*Instructions*.
1) Please return the part of the febuxostat study text that begins at the words "An immortal time" and stops after the words "of drug exposure.", copied exactly.
2) Answer these from the febuxostat study text:
(a) For which years was data available?
(b) How many continuous XOI prescriptions did a patient have to fill to be included?
(c) In CARES, what serum urate level did a higher proportion of patients reach during febuxostat treatment compared with allopurinol?

*Document text*.
━━━━━━━━━━━━━━━━━━━━
An immortal time bias, which may have over- or underestimated the event rates in different study groups, cannot be excluded [21]. Although data from 2013 to 2017 was available, we introduced a “cooling-off phase” of one year and excluded subjects with XOI treatment before 2014 to provide more robust statistics. Both the duration of allopurinol/febuxostat intake or if patients had received any XOI treatment earlier would have remained unclear as numbers of prescriptions filled in 2012 or earlier were not available. Further, only patients were included who filled at least six continuous XOI prescriptions to provide an appropriate observational period of drug exposure.

Febuxostat has been shown to be a more potent urate lowering medicine than allopurinol [7] and there is evidence that an excessive lowering of serum urate levels (below 4–5 mg/dL) may increase the risk for CV events through mitigation of uric acid´s beneficial antioxidant effects [22,23,24]. It cannot be excluded that uric acid levels were excessively reduced by febuxostat resulting in a higher CV risk or mortality in febuxostat initiators, but this is unclear in the absence of serum urate levels. In CARES a higher proportion of patients achieved lower serum urate levels (< 5 mg/dl) during febuxostat treatment as compared to allopurinol [13]. Likewise, it is also possible that patients in our study population were inadequately treated and under-dosed with febuxostat or allopurinol. Previous data suggest that adherence to urate-lowering therapy is poor and gout treatment suboptimal [25].
━━━━━━━━━━━━━━━━━━━━
*Entries shown*.
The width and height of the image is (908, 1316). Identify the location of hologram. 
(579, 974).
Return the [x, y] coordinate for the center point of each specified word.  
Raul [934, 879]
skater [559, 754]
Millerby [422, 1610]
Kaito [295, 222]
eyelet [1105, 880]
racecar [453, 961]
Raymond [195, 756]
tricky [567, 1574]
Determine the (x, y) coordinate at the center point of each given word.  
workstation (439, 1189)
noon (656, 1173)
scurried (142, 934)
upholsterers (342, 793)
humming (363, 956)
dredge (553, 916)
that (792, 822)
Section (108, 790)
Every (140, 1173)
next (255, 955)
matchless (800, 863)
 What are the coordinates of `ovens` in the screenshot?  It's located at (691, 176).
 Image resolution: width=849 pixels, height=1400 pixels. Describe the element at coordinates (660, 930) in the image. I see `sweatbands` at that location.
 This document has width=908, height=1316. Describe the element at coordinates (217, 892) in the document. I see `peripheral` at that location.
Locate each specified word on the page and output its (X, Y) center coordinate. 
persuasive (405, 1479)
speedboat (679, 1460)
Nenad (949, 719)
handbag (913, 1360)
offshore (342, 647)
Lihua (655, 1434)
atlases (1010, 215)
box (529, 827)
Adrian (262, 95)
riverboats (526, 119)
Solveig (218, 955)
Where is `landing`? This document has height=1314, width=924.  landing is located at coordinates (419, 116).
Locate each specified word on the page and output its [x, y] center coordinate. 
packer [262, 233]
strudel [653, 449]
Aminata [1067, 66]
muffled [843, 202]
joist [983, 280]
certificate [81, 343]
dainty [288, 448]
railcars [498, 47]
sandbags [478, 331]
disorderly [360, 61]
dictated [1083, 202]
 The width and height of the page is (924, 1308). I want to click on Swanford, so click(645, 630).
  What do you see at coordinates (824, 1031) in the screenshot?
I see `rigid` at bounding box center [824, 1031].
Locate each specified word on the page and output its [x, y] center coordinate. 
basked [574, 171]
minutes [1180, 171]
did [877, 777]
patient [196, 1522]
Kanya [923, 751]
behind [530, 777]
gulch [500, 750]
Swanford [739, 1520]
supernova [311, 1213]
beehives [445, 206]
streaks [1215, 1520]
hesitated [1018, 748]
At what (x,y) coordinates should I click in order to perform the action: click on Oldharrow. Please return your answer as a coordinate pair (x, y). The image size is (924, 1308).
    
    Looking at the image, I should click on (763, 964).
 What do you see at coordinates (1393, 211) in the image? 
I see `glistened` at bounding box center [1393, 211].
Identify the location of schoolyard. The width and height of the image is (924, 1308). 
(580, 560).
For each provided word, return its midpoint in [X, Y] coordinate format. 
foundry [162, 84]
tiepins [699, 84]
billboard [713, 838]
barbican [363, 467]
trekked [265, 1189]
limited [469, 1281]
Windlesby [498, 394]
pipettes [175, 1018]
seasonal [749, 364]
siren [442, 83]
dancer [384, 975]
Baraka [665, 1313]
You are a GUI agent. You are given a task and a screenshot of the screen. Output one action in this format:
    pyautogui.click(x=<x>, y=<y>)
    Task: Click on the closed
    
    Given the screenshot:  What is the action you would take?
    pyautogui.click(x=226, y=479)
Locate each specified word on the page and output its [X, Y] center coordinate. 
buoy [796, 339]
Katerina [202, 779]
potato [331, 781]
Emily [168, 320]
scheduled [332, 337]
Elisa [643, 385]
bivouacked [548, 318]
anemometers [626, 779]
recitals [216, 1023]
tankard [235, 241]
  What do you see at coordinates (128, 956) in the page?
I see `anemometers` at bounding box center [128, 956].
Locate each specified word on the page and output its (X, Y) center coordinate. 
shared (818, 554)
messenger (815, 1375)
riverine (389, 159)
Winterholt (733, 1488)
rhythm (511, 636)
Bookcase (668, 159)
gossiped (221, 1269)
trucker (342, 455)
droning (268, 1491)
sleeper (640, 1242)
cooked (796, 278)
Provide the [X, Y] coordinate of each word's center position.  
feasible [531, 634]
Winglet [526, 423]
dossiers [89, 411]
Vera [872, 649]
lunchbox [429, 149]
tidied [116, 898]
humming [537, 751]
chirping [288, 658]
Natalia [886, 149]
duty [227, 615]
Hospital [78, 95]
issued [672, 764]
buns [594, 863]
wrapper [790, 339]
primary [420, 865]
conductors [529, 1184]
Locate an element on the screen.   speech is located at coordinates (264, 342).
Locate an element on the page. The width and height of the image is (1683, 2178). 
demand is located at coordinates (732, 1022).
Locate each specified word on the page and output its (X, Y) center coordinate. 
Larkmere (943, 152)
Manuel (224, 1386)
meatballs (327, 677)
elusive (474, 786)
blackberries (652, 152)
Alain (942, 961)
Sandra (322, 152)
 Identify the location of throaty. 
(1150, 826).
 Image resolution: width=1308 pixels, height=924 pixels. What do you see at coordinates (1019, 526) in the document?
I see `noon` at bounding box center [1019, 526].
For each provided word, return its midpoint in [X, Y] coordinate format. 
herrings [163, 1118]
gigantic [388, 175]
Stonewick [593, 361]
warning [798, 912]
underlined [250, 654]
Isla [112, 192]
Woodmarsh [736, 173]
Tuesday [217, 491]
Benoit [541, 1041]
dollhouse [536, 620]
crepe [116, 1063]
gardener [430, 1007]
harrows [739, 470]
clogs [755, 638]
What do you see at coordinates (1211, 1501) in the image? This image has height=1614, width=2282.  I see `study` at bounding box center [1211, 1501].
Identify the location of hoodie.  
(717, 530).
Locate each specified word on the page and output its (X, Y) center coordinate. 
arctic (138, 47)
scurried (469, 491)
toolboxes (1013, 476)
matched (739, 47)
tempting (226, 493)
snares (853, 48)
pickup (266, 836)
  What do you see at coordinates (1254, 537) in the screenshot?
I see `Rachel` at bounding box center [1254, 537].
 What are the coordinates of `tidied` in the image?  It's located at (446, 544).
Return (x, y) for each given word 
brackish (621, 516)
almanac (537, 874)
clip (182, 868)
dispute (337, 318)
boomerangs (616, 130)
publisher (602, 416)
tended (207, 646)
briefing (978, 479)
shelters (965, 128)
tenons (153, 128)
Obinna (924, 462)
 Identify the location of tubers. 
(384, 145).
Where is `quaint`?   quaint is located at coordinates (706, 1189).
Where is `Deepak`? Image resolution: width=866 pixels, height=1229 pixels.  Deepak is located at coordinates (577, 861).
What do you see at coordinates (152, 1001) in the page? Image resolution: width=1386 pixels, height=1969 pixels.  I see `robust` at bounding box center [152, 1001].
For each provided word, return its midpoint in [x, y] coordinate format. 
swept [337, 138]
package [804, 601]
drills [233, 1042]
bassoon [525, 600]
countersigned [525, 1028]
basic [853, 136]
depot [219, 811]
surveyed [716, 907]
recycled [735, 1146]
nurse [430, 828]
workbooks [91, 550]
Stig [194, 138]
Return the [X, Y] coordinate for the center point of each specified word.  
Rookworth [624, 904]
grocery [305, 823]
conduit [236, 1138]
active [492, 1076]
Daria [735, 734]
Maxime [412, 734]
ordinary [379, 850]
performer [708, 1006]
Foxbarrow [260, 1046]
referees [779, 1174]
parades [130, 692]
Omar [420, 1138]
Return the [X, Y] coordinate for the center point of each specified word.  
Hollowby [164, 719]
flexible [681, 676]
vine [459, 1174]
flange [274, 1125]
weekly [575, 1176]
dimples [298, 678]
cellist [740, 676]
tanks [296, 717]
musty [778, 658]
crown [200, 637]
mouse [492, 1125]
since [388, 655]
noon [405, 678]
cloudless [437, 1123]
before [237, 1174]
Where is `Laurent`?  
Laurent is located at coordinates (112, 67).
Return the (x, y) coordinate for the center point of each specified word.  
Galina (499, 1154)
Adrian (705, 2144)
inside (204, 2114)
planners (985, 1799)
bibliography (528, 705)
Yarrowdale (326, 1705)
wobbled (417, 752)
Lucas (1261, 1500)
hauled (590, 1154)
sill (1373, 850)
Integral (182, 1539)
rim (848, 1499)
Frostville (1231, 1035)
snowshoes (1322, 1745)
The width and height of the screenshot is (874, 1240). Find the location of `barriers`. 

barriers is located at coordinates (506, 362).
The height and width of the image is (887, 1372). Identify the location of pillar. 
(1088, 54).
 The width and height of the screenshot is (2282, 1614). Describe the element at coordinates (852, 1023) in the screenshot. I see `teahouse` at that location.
━━━━━━━━━━━━━━━━━━━━
*Answers to the tasks*.
1)
An immortal time bias, which may have over- or underestimated the event rates in different study groups, cannot be excluded [21]. Although data from 2013 to 2017 was available, we introduced a “cooling-off phase” of one year and excluded subjects with XOI treatment before 2014 to provide more robust statistics. Both the duration of allopurinol/febuxostat intake or if patients had received any XOI treatment earlier would have remained unclear as numbers of prescriptions filled in 2012 or earlier were not available. Further, only patients were included who filled at least six continuous XOI prescriptions to provide an appropriate observational period of drug exposure.

2)
(a) 2013 to 2017
(b) At least six
(c) Below 5 mg/dl